• **Data excerpts**

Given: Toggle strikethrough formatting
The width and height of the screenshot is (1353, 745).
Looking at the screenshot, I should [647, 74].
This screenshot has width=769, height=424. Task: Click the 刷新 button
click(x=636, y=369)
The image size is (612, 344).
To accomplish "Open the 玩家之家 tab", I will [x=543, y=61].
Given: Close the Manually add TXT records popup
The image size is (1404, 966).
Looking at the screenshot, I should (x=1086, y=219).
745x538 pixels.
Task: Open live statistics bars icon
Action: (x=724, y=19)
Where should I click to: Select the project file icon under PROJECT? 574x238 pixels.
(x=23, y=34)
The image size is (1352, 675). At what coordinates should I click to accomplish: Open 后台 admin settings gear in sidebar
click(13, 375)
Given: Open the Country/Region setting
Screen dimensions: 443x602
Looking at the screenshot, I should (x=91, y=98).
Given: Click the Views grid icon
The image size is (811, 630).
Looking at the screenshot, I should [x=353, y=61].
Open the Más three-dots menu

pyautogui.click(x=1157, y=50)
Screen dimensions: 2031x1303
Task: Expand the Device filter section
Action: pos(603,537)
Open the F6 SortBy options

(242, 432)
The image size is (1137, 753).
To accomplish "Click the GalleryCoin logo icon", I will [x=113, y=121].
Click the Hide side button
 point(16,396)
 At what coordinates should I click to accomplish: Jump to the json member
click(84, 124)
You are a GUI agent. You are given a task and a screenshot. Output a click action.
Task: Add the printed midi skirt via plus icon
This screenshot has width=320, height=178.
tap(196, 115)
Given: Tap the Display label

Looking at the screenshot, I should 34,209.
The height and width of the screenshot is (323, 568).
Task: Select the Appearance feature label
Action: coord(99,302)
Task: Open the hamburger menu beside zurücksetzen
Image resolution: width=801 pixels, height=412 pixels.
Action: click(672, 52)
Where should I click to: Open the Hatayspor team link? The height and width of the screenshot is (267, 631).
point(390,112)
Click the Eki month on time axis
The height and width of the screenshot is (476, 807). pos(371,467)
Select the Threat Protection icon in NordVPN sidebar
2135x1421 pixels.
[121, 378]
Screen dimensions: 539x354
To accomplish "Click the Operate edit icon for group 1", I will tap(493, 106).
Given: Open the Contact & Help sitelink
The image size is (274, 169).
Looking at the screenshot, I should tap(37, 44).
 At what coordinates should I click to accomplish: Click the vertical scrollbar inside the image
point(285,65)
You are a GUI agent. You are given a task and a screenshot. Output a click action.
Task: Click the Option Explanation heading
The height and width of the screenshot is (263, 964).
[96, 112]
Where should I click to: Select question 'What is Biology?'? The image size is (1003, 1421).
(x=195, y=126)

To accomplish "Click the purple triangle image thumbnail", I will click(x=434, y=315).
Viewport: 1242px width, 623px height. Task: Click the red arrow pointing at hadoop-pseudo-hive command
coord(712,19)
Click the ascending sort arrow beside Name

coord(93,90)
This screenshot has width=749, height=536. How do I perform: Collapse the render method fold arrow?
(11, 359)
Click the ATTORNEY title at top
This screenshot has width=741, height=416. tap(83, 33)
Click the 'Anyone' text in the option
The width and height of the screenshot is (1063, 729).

• **EXERCISE BRIEF**
Print the records again in full, exactly as they appear above.

• **TASK SOLUTION**
Given: Toggle strikethrough formatting
The width and height of the screenshot is (1353, 745).
Looking at the screenshot, I should [647, 74].
This screenshot has width=769, height=424. Task: Click the 刷新 button
click(x=636, y=369)
The image size is (612, 344).
To accomplish "Open the 玩家之家 tab", I will [x=543, y=61].
Given: Close the Manually add TXT records popup
The image size is (1404, 966).
Looking at the screenshot, I should (x=1086, y=219).
745x538 pixels.
Task: Open live statistics bars icon
Action: (x=724, y=19)
Where should I click to: Select the project file icon under PROJECT? 574x238 pixels.
(x=23, y=34)
The image size is (1352, 675). At what coordinates should I click to accomplish: Open 后台 admin settings gear in sidebar
click(13, 375)
Given: Open the Country/Region setting
Screen dimensions: 443x602
Looking at the screenshot, I should (x=91, y=98).
Given: Click the Views grid icon
The image size is (811, 630).
Looking at the screenshot, I should [x=353, y=61].
Open the Más three-dots menu

pyautogui.click(x=1157, y=50)
Screen dimensions: 2031x1303
Task: Expand the Device filter section
Action: pos(603,537)
Open the F6 SortBy options

(242, 432)
The image size is (1137, 753).
To accomplish "Click the GalleryCoin logo icon", I will [x=113, y=121].
Click the Hide side button
 point(16,396)
 At what coordinates should I click to accomplish: Jump to the json member
click(84, 124)
You are a GUI agent. You are given a task and a screenshot. Output a click action.
Task: Add the printed midi skirt via plus icon
This screenshot has width=320, height=178.
tap(196, 115)
Given: Tap the Display label

Looking at the screenshot, I should 34,209.
The height and width of the screenshot is (323, 568).
Task: Select the Appearance feature label
Action: coord(99,302)
Task: Open the hamburger menu beside zurücksetzen
Image resolution: width=801 pixels, height=412 pixels.
Action: click(672, 52)
Where should I click to: Open the Hatayspor team link? The height and width of the screenshot is (267, 631).
point(390,112)
Click the Eki month on time axis
The height and width of the screenshot is (476, 807). pos(371,467)
Select the Threat Protection icon in NordVPN sidebar
2135x1421 pixels.
[121, 378]
Screen dimensions: 539x354
To accomplish "Click the Operate edit icon for group 1", I will tap(493, 106).
Given: Open the Contact & Help sitelink
The image size is (274, 169).
Looking at the screenshot, I should tap(37, 44).
 At what coordinates should I click to accomplish: Click the vertical scrollbar inside the image
point(285,65)
You are a GUI agent. You are given a task and a screenshot. Output a click action.
Task: Click the Option Explanation heading
The height and width of the screenshot is (263, 964).
[96, 112]
Where should I click to: Select question 'What is Biology?'? The image size is (1003, 1421).
(x=195, y=126)

To accomplish "Click the purple triangle image thumbnail", I will click(x=434, y=315).
Viewport: 1242px width, 623px height. Task: Click the red arrow pointing at hadoop-pseudo-hive command
coord(712,19)
Click the ascending sort arrow beside Name

coord(93,90)
This screenshot has width=749, height=536. How do I perform: Collapse the render method fold arrow?
(11, 359)
Click the ATTORNEY title at top
This screenshot has width=741, height=416. tap(83, 33)
Click the 'Anyone' text in the option
The width and height of the screenshot is (1063, 729).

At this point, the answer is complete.